It turns out that the domain wall evolution is basically determined by the parameter

$$\begin{aligned} C(t)=\frac{1}{(H(t)\delta _0)^2}. \end{aligned}$$

(3.16)

Since H(t) is decreasing, C(t) increases with time. As is known from Sect. 2, when \(C<2\) the thickness of the wall increases rapidly while for \(C>2\) the wall thickness tends to its stationary value which for \(C\gg 2\) coincides with \(\delta _0\).

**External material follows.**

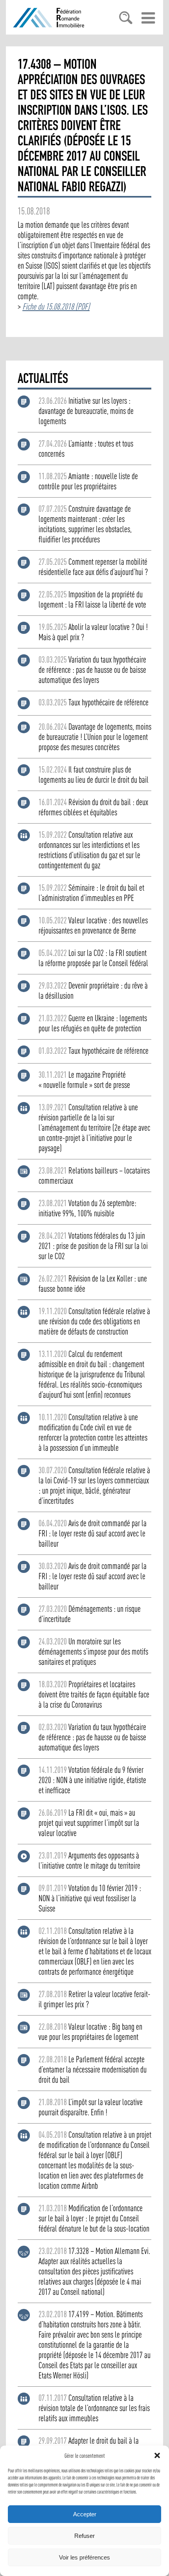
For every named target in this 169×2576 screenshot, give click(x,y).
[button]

Time \(t_C\) at which \(C(t_C)=2\) in the model under consideration is determined from the relation

$$\begin{aligned} m t_C=\sqrt{12\pi }\frac{\Phi _i}{m_{Pl}}-\frac{3}{\sqrt{2}m\delta _0}. \end{aligned}$$

(3.17)

Parameter C(t) can be equal 2 only if \(t_C \ge t_i=0\), i.e. if \(m \delta _0 \ge \sqrt{3}m_{Pl}/(\sqrt{8\pi }\Phi _i)\approx 0.173\) for our choice of \(\Phi _i\). From (3.9) and (3.17) it follows that \(t_C < t_e \) if \(m \delta _0 < \sqrt{3/2}\approx 1.225\).

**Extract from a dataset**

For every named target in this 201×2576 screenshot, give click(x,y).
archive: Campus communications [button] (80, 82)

When \(\delta _0\) is so small that \(C(t)>2\) during all the time of inflation, i.e. \(m \delta _0 < \sqrt{3}m_{Pl}/(\sqrt{8\pi }\Phi _i)\), then the domain wall thickness, \(a(t)\delta (t)\), after some damped oscillations tends to constant value, \(\delta _0\), which is microscopically small.

For larger \(\delta _0\), such that \(\sqrt{3}m_{Pl}/(\sqrt{8\pi }\Phi _i) \le m \delta _0 \le \sqrt{3/2}\), initially one has \(C(t)\le 2\), but at the end of the slow-roll regime \(C(t)\ge 2\). Therefore, the domain wall thickness grows initially, reaches the maximum and then diminishes.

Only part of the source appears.